Forget the flattering version where Detroit's late rally is proof of championship nerve. A 60-win No. 1 seed should not need Cade Cunningham to erase a 17-point deficit just to make a first-round game survivable.
That is the problem sitting inside the Pistons' 113-105 Game 3 loss. Cunningham led the fourth-quarter push, Detroit made the game competitive again, and Orlando still left with a 2-1 series lead. From the outside, that does not read like a favorite finding itself. It reads like a favorite letting the underdog choose the script.
The next watch item is simple: can Detroit control the game before it needs saving?
That means the first half and the middle quarters matter more than the late highlight. Orlando already had a Game 4 home opportunity to make the series feel much less theoretical, and the Magic had already won Game 1 in Detroit for their first road playoff win under Jamahl Mosley. The Pistons cannot keep answering that with rescue basketball and expect the No. 1 seed label to do the work.
J.B. Bickerstaff's trust in Detroit learning from the loss only matters if it shows up early. Cleaner possessions. Less panic when Orlando applies pressure. Fewer stretches where the offense turns into a countdown until Cunningham has to drag it back.

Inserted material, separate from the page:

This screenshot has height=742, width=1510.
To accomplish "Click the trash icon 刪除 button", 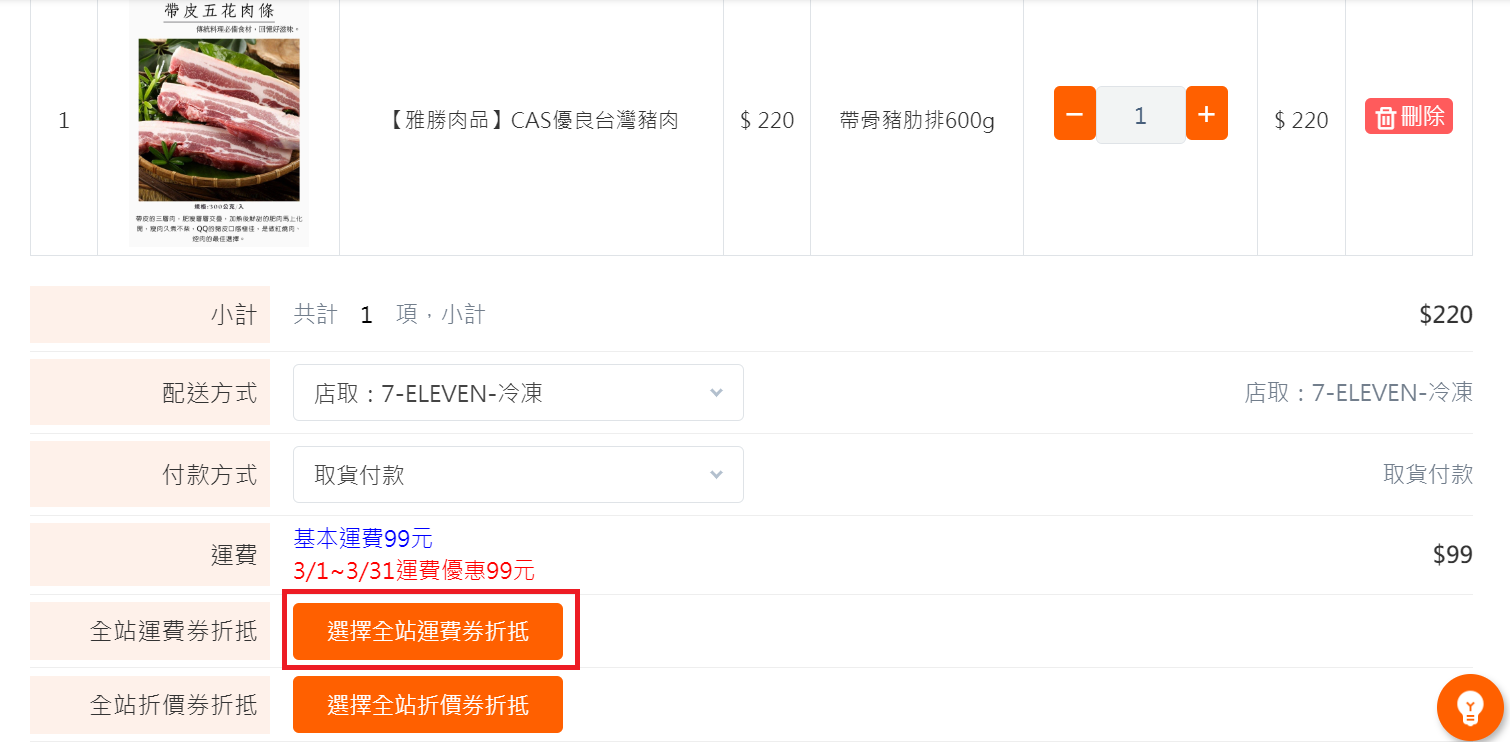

The useful signal is not another dramatic comeback attempt. It is Detroit either leading or staying level through the body of the game while running offense without feeding Orlando mistakes. The warning sign is the prettier trap: Cunningham creates a fourth-quarter surge, the final score looks respectable, and Orlando still spends most of the night dictating terms.
For Pistons fans, this is the board to keep in front of the game: first-half scoreboard, Detroit's turnover count, Orlando's points off mistakes, and whether Cunningham is closing a controlled game or rescuing a damaged one.
If Detroit ties the series by controlling those areas, the No. 1 seed story gets sturdier. If the Pistons fall into a 3-1 hole after another late scramble, the issue was never one bad night. It was the favorite failing the possession-control test.